*** DATA PROVIDED Section Begins ***

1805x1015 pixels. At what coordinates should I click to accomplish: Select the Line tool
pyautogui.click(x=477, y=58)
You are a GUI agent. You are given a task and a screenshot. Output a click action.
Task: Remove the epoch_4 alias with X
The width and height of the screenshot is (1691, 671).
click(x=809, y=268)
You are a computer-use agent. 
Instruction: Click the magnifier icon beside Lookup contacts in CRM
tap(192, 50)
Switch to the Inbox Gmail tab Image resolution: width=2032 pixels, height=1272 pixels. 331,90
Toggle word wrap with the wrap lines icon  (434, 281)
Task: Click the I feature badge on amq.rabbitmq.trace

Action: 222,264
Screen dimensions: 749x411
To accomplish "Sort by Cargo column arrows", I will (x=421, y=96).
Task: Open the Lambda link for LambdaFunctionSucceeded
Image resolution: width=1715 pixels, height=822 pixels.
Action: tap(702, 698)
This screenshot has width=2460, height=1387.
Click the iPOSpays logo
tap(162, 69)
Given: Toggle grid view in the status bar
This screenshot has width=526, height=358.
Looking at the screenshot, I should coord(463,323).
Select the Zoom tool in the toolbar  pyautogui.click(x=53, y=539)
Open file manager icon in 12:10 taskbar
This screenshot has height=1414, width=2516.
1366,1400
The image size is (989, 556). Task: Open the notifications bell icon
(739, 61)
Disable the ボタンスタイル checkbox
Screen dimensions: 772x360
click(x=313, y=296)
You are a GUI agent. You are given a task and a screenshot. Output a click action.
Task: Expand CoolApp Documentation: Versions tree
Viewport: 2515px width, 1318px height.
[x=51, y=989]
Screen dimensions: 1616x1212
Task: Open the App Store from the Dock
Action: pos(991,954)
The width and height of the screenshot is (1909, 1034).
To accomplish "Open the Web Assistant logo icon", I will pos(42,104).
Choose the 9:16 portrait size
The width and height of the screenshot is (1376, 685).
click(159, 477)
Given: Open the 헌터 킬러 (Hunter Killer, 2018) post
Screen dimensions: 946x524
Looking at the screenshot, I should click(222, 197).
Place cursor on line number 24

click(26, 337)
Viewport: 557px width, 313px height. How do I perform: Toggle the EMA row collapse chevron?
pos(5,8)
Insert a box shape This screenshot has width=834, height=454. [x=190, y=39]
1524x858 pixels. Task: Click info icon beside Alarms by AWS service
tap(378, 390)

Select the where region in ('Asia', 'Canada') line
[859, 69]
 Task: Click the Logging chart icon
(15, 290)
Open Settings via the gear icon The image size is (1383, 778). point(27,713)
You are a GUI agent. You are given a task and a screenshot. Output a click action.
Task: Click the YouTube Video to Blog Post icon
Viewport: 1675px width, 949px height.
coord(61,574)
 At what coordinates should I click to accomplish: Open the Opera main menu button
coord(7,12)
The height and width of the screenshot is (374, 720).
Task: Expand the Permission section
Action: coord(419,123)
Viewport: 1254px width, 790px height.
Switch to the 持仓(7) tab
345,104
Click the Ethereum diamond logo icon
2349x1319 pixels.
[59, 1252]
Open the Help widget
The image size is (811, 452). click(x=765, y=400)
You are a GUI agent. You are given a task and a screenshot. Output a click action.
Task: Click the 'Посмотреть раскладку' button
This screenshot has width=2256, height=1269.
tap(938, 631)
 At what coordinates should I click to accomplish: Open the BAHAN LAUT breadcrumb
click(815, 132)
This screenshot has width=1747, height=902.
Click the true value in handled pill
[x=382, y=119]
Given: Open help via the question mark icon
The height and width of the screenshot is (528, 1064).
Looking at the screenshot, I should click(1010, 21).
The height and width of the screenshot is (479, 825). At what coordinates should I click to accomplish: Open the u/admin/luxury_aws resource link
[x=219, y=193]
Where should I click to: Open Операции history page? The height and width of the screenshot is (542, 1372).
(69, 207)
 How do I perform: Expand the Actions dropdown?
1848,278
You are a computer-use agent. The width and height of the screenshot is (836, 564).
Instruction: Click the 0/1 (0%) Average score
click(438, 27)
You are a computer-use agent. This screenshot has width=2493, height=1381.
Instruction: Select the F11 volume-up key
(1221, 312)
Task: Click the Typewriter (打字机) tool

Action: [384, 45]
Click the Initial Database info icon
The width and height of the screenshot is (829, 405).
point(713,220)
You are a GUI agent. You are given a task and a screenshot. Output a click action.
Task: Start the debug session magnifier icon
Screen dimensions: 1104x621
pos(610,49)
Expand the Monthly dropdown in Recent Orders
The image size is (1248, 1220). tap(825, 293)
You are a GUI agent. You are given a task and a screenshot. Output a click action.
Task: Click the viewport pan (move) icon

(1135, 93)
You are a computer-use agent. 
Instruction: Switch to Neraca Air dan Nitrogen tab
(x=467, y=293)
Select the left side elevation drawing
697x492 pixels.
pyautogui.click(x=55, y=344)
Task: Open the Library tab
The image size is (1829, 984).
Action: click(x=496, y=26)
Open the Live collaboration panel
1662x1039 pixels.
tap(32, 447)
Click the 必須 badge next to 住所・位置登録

*** DATA PROVIDED Section Ends ***

REQUIREMENT
Having output the line that contains "The width and height of the screenshot is (1909, 1034).", stop. Every line before it, back to the first line of the data, must be reproduced exactly.

EXERCISE RESPONSE
1805x1015 pixels. At what coordinates should I click to accomplish: Select the Line tool
pyautogui.click(x=477, y=58)
You are a GUI agent. You are given a task and a screenshot. Output a click action.
Task: Remove the epoch_4 alias with X
The width and height of the screenshot is (1691, 671).
click(x=809, y=268)
You are a computer-use agent. 
Instruction: Click the magnifier icon beside Lookup contacts in CRM
tap(192, 50)
Switch to the Inbox Gmail tab Image resolution: width=2032 pixels, height=1272 pixels. 331,90
Toggle word wrap with the wrap lines icon  (434, 281)
Task: Click the I feature badge on amq.rabbitmq.trace

Action: 222,264
Screen dimensions: 749x411
To accomplish "Sort by Cargo column arrows", I will (x=421, y=96).
Task: Open the Lambda link for LambdaFunctionSucceeded
Image resolution: width=1715 pixels, height=822 pixels.
Action: tap(702, 698)
This screenshot has width=2460, height=1387.
Click the iPOSpays logo
tap(162, 69)
Given: Toggle grid view in the status bar
This screenshot has width=526, height=358.
Looking at the screenshot, I should coord(463,323).
Select the Zoom tool in the toolbar  pyautogui.click(x=53, y=539)
Open file manager icon in 12:10 taskbar
This screenshot has height=1414, width=2516.
1366,1400
The image size is (989, 556). Task: Open the notifications bell icon
(739, 61)
Disable the ボタンスタイル checkbox
Screen dimensions: 772x360
click(x=313, y=296)
You are a GUI agent. You are given a task and a screenshot. Output a click action.
Task: Expand CoolApp Documentation: Versions tree
Viewport: 2515px width, 1318px height.
[x=51, y=989]
Screen dimensions: 1616x1212
Task: Open the App Store from the Dock
Action: pos(991,954)
The width and height of the screenshot is (1909, 1034).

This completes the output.